Provided text —
This is a post about unionization and artistic control in the Hollywood system. It is also a post about "film theory," and specifically about the ideological context of the auteur theory.

It is my contention that the auteur theory is essentially a managerial theory of film production. It is a theory of industrial production that masquerades as a theory of artistic creation; it is a description of executive authority which masquerades as advocacy for freedom of authorship. It seems to me that all of the important Hollywood struggles, including the current WGA strike, have been about "ownership" of the creative process. The constant battles by the so-called "producers" (studio executives, unit managers, and directors-as-foremen) to keep labor in line are actually class struggles over who will control the "stories" Hollywood tells.

When the Studios controlled the labor process completely, the real auteurs were the unit managers and producers. Then, as labor militancy increased, the Studios were forced to shift to a cooperative way of film-making. But with the decline of the studio system the struggle over who would control the creative process heated up again. As labor militancy declined, strong unions were gutted by blacklisting. Writers, camera operators, editors, set designers, were "brought into line" and became tools of the director, losing creative control in the cooperative labor process of movie making. The unions were purged, allowing the director to become the main "unit manager," the Hollywood equivalent of industrial foreman. I believe that any detailed look at the rise and fall of the various ways of production of movies and television, and their relationship to the social strength of working groups who created the movies and television shows, will reveal that the auteur theory is both justification and description of a certain kind of management style, that has been "necessary" since around 1946 in Hollywood. The necessity has been dictated by the needs of the owners to maintain control of their workforce.

These thoughts were suddenly triggered when I read a comment expressing the professional animosity between the director and the writer, at the essential writers' strike weblog United Hollywood:


January 3, 2008 6:02 PM
Jake Hollywood said...

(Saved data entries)
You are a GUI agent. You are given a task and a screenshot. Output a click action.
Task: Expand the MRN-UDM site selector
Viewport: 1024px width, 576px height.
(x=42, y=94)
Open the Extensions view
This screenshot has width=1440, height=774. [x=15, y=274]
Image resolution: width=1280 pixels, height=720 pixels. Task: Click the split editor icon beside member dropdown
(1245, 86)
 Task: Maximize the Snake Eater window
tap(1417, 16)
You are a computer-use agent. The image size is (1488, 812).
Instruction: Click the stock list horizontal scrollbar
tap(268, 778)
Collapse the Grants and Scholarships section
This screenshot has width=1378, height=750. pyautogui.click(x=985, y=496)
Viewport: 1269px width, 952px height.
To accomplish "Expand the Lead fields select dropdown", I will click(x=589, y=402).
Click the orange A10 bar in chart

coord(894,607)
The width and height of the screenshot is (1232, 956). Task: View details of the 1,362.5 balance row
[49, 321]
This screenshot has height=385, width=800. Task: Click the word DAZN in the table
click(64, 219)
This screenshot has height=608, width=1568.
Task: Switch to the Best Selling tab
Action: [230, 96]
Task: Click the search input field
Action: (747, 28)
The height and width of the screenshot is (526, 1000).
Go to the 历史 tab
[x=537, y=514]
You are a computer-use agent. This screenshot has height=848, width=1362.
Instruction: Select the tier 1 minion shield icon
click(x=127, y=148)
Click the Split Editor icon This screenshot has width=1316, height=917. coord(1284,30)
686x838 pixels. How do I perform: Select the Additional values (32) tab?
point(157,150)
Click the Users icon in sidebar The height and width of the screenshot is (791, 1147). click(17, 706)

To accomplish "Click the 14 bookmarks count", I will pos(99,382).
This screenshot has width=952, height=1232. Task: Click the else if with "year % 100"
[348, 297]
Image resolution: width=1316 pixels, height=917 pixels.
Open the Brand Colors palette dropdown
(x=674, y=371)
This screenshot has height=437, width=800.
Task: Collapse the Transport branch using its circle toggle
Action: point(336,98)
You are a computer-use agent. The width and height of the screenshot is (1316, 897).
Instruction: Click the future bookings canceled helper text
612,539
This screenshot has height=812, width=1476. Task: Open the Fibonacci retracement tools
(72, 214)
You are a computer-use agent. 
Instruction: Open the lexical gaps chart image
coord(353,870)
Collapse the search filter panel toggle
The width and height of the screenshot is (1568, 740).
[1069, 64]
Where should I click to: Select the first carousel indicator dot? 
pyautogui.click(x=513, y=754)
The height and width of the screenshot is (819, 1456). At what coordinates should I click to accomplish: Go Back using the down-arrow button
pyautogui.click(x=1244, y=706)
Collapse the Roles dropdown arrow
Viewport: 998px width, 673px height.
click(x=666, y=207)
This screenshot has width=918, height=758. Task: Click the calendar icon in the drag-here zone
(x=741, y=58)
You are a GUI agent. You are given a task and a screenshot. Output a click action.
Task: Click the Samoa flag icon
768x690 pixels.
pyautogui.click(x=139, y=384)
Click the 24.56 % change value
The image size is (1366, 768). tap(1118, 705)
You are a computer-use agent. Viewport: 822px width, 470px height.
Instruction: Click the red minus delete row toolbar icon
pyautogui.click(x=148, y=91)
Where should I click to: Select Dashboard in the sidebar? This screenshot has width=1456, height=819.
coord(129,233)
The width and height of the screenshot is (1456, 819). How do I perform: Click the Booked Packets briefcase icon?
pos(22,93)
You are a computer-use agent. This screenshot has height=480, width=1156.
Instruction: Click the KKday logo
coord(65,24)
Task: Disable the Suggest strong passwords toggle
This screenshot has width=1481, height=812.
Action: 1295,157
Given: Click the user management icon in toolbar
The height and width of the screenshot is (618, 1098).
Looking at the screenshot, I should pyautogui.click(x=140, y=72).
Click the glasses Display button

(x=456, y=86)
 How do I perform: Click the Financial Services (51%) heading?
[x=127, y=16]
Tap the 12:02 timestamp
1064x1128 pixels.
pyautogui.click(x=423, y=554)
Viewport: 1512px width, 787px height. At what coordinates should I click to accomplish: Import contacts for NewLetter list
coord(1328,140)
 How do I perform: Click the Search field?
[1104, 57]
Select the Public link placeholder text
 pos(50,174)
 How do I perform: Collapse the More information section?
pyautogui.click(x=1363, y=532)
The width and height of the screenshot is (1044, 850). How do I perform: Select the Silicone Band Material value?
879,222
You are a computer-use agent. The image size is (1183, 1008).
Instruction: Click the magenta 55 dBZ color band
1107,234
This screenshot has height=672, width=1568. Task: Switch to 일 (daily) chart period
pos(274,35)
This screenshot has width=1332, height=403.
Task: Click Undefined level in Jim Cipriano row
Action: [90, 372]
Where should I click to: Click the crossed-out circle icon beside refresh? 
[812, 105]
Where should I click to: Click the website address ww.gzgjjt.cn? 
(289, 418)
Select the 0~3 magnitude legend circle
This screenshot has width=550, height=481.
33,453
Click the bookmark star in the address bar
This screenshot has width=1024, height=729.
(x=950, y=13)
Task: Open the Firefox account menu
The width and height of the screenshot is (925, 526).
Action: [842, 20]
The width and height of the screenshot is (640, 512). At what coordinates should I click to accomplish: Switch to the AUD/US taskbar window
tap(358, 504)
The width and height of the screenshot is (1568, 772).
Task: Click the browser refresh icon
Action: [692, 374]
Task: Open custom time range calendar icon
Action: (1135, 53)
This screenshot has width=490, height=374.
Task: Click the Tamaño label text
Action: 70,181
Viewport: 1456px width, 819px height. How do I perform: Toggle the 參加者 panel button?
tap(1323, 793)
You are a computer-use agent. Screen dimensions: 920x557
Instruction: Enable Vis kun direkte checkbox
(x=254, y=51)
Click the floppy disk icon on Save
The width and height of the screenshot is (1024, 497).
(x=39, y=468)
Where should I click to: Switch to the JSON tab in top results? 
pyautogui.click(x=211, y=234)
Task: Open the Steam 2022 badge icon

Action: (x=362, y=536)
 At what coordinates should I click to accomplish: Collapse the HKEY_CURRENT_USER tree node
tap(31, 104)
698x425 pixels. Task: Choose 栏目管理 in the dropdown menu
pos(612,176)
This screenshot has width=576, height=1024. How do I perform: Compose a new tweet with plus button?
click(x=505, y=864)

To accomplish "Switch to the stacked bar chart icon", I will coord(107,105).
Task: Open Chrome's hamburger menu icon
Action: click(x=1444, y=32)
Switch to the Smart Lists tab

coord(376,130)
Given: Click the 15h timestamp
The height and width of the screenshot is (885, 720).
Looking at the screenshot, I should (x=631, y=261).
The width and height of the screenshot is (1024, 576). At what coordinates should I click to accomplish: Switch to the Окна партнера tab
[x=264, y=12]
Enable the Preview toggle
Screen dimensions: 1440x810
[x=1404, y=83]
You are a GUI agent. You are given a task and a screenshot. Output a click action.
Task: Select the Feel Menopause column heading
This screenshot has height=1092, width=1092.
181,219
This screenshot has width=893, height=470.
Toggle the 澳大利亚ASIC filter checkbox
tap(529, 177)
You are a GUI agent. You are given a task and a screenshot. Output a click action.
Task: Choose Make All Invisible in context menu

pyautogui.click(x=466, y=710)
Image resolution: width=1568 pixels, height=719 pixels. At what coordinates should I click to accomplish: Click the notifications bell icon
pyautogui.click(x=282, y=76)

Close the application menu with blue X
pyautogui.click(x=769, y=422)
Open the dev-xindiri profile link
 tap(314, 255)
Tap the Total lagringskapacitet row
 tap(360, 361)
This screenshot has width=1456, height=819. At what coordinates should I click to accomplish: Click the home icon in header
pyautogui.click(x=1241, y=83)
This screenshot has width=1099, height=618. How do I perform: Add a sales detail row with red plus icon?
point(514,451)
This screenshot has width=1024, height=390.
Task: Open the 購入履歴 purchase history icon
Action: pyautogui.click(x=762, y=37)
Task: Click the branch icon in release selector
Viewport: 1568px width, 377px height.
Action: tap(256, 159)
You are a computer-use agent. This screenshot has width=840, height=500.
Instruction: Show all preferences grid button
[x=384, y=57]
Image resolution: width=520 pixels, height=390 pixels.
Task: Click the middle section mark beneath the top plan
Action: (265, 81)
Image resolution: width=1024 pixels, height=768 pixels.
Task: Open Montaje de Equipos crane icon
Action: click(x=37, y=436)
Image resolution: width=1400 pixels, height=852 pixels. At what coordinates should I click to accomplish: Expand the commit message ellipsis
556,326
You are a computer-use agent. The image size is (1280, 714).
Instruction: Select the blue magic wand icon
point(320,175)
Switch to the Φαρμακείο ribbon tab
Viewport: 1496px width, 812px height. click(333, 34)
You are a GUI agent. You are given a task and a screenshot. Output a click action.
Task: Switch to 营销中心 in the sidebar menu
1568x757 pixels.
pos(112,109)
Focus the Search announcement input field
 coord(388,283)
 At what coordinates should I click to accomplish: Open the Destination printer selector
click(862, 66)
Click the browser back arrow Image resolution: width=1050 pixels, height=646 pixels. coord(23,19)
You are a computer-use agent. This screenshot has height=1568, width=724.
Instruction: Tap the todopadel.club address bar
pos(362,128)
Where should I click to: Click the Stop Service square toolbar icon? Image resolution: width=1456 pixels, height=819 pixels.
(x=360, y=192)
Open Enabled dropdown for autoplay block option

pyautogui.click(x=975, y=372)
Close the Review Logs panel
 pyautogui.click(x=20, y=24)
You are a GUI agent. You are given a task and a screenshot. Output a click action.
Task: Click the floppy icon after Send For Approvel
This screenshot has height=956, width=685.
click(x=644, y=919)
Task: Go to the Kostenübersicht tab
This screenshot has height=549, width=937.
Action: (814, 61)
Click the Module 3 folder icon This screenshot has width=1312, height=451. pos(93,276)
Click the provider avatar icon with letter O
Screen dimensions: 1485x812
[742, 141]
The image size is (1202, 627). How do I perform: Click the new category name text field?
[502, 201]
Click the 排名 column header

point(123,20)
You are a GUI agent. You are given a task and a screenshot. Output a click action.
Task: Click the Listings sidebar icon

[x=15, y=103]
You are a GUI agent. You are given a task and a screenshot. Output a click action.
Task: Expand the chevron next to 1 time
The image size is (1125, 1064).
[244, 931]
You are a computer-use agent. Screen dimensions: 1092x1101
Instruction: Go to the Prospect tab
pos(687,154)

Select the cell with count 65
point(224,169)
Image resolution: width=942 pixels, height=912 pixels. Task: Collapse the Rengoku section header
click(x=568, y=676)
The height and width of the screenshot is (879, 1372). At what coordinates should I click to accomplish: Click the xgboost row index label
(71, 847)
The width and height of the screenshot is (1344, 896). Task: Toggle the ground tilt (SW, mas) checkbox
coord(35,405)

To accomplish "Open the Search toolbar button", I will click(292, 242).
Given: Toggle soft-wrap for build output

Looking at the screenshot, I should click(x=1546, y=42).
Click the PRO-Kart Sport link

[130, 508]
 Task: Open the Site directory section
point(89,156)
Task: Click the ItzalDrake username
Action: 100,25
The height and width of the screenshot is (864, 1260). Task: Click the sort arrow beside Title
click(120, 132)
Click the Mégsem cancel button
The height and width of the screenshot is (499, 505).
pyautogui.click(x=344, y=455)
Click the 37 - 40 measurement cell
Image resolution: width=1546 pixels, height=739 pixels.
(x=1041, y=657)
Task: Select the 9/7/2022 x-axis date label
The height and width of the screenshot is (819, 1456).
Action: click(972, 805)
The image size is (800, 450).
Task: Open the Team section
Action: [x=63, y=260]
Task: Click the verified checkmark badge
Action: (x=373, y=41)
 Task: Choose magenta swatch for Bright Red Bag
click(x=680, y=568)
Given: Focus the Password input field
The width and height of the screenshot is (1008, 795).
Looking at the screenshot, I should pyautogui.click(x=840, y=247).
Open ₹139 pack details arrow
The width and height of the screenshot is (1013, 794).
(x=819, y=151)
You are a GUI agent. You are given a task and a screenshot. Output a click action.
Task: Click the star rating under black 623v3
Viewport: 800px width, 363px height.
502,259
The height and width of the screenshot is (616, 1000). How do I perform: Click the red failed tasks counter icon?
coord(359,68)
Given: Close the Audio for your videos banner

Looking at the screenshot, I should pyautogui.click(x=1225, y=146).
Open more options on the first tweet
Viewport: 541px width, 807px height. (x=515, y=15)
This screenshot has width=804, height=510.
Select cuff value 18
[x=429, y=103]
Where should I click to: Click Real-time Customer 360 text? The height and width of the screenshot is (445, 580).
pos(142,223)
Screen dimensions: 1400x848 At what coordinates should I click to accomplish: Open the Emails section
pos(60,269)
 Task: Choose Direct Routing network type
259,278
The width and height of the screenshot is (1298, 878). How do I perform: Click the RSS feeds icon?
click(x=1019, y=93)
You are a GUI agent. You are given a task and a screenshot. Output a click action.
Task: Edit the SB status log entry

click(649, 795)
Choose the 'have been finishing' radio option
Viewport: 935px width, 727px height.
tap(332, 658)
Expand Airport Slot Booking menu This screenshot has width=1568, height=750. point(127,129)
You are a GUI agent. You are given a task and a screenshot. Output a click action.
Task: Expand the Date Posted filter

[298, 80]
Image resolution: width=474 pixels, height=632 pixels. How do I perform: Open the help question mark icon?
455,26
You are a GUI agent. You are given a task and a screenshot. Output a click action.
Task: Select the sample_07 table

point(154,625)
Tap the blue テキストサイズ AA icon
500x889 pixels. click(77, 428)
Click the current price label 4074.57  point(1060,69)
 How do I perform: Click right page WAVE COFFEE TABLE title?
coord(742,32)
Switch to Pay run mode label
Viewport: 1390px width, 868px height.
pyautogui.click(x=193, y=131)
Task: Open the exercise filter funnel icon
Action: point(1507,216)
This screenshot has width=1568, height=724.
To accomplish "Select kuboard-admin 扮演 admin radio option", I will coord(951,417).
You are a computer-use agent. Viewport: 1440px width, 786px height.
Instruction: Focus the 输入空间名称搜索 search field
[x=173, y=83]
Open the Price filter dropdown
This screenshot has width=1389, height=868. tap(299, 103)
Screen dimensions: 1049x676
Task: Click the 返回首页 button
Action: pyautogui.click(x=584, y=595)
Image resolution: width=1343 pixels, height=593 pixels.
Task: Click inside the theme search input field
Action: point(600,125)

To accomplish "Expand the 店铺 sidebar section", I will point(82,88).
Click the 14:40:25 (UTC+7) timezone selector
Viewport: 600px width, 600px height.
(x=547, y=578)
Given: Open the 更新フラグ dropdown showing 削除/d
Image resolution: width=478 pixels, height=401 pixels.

What is required — In the post on auteur theory, please write out everything from "This is a post" down to "the auteur theory.", swapping "unionization" for "labor organizing".

Solution for this exercise —
This is a post about labor organizing and artistic control in the Hollywood system. It is also a post about "film theory," and specifically about the ideological context of the auteur theory.